» **TEXT BLOCK**:
━━━━━━━━━━━━━━━━

International Friendly

Klinsmann and Bradley Discuss Plans For Swiss

The coach, the captain, and the starting striker spoke with ASN from Zurich ahead of Tuesday's match against 12th-ranked Switzerland. The consensus? The U.S. has to do better in crucial moments.
BY Andrew Gastelum Posted
March 30, 2015
2:30 PM

ZURICH—With barely two days to prepare a group filled with new faces for the friendly against Denmark last week, Jurgen Klinsmann couldn’t help but label the past week as a learning opportunity—an opportunity to learn about what new players can bring to the side, an opportunity to learn what went wrong, an opportunity to properly learn the difference between authentic Swiss fondue and melting Velveeta in a microwave.

Naturally, the U.S. national team has enjoyed its stay in quaint and charming Zurich over the past four days, but blowing an 84th-minute lead doesn’t settle well when you’re in the business of following up an impressive World Cup performance in Brazil with even bigger goals in sight, Klinsmann said.

“It’s a learning experience to grow as a team, as a soccer nation and we had very similar experiences,” Klinsmann said at his official press conference Monday. “Our goal down the road is to get further [in the World Cup], to improve, to grow further, and play the best teams possible all the time to measure ourselves and that’s what it will be tomorrow night against the [12th] ranked team.”

If anything, the days between the 3-2 loss in Aarhus, Denmark and tomorrow night’s friendly against Switzerland have given the U.S. time to let its disappointment stew, iron out holes in its defensive tactics, and focus on the next opponent.

━━━━━━━━━━━━━━━━

» **RAW RECORDS**:
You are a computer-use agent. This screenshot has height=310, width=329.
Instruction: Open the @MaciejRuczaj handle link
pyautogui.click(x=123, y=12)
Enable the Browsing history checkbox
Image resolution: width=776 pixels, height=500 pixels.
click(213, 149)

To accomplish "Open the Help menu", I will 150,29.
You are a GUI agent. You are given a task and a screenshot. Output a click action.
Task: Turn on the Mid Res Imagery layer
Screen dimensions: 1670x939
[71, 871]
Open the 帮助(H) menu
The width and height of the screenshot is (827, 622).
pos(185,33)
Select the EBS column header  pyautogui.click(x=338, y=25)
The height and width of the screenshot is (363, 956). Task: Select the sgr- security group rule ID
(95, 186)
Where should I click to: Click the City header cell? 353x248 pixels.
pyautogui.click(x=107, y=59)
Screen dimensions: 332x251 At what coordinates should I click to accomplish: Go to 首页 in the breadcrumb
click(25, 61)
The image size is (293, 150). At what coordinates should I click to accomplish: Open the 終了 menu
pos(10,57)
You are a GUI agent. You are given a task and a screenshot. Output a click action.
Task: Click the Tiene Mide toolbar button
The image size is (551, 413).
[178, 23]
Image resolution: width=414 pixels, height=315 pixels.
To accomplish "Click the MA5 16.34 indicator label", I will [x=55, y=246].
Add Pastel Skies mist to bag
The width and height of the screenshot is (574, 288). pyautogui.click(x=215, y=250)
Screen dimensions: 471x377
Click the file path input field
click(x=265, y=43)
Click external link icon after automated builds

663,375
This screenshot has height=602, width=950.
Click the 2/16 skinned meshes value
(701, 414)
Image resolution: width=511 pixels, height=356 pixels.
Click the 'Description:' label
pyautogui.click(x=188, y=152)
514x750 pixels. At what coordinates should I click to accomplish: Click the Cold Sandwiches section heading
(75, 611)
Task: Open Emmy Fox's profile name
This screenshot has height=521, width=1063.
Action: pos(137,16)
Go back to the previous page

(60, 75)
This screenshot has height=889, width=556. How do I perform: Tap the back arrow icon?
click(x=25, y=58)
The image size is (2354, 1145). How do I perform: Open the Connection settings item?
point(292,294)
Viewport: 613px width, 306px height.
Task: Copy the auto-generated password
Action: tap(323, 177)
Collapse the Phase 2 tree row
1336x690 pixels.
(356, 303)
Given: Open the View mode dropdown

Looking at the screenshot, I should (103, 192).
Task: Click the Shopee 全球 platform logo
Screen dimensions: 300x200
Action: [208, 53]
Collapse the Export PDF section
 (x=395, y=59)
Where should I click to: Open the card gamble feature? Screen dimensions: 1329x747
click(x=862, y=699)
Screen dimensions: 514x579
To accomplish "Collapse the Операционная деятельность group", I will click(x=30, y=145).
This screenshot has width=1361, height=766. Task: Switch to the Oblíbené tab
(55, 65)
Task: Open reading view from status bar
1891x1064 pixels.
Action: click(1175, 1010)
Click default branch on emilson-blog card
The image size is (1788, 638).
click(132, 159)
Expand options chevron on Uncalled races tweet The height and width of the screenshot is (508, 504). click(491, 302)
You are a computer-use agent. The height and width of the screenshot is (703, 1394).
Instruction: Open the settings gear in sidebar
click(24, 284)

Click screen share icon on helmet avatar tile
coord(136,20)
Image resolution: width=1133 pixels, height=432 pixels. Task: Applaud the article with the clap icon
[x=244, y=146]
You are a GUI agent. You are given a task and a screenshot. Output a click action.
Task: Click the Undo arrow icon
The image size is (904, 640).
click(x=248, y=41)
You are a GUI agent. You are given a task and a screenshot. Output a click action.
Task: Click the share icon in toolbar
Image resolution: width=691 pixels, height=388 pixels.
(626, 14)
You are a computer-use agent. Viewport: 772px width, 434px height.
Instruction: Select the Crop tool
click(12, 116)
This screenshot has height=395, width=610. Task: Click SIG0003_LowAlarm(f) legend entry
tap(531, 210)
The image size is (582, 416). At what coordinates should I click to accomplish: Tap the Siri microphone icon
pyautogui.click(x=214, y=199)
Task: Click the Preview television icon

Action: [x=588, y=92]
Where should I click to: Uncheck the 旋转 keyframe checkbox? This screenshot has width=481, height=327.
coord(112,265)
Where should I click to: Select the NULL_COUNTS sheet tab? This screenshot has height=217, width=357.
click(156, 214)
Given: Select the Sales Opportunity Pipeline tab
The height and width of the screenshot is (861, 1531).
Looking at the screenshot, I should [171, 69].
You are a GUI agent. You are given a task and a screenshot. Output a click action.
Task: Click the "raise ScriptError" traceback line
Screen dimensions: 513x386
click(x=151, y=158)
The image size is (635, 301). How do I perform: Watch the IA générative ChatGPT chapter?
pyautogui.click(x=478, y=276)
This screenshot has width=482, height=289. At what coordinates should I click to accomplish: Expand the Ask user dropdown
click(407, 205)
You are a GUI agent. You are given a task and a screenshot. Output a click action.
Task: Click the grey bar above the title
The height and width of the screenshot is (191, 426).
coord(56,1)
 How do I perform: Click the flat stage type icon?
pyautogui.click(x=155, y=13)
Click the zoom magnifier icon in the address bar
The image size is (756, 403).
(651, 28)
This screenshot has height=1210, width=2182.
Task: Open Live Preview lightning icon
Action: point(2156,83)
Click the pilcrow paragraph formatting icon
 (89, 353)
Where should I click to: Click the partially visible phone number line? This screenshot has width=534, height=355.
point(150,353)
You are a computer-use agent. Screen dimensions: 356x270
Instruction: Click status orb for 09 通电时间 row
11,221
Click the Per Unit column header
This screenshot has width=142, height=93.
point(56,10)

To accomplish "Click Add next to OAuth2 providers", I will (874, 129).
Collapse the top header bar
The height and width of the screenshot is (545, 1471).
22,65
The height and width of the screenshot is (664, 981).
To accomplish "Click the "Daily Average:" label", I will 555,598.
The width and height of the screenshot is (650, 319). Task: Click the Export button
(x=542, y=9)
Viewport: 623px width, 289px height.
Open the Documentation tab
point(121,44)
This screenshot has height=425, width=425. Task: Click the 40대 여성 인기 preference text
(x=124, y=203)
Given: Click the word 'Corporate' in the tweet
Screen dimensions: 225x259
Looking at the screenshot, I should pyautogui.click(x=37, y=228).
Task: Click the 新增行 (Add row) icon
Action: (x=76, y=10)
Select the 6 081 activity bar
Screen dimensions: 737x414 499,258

━━━━━━━━━━━━━━━━

» **TASKS AND EXERCISES**:
A: Do these statements agree with the article about Klinsmann and Bradley? (i) The U.S. lost to Denmark 3-2 in Aarhus. (ii) The U.S. had about a week to prepare its squad for the Denmark friendly. (iii) Klinsmann spoke at his official press conference on Monday. Answer yes or no for each, and quote the words of the article that decide it.
B: Print the part of the article about Klinsmann and Bradley between "Klinsmann and Bradley" and "in crucial moments.", inclusive.
C: What comes next in the article about Klinsmann and Bradley? Continue it from the point where it stops.

» **PER-TASK ANSWERS**:
A:
(i) Yes: "the 3-2 loss in Aarhus, Denmark"
(ii) No: "With barely two days to prepare a group filled with new faces for the friendly against Denmark last week"
(iii) Yes: "Klinsmann said at his official press conference Monday"

B:
Klinsmann and Bradley Discuss Plans For Swiss

The coach, the captain, and the starting striker spoke with ASN from Zurich ahead of Tuesday's match against 12th-ranked Switzerland. The consensus? The U.S. has to do better in crucial moments.

C:
“We’re hoping to go through the whole 90 minutes and not lose a game in the last couple minutes like we did against Denmark,” Klinsmann said. “I think we had a very good week here in Zurich where we were able to focus on elements where we want to do better tomorrow night tactically… If we learn against Denmark not only getting through the 84th minute but getting 90 minutes through to be a goal up and have the lead, that’s what we look to do tomorrow night.”

In the downtime between games, Klinsmann was on hand to witness Switzerland’s 3-0 dismantling of Estonia in Euro 2016 qualifying on Friday. That game left him impressed with the quality of his Swiss hosts. However, the coach said he doesn’t plan to make too many adjustments to his lineup.

“There will be a few changes, but overall we try to stay consistent,” Klinsmann said. “Obviously we have a bit in mind for the summer and don’t want to throw it all overboard. At the same time we want to see a couple faces for the first time.

“We have William Yarbrough coming out of Leon we’re really excited about, Ventura Alvarado from Club America. If there’s an opportunity to give them time to grow into this group, that would be nice. But also we want to see consistency a little bit with the players that started in Aarhus against Denmark.”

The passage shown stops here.